____ GIVEN RECORDS

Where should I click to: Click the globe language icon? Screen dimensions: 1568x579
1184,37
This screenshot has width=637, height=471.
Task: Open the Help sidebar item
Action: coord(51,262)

________

## TASK STATEMENT
Set down the whole of the data, exactly as it stands.

## YOUR SOLUTION
Where should I click to: Click the globe language icon? Screen dimensions: 1568x579
1184,37
This screenshot has width=637, height=471.
Task: Open the Help sidebar item
Action: coord(51,262)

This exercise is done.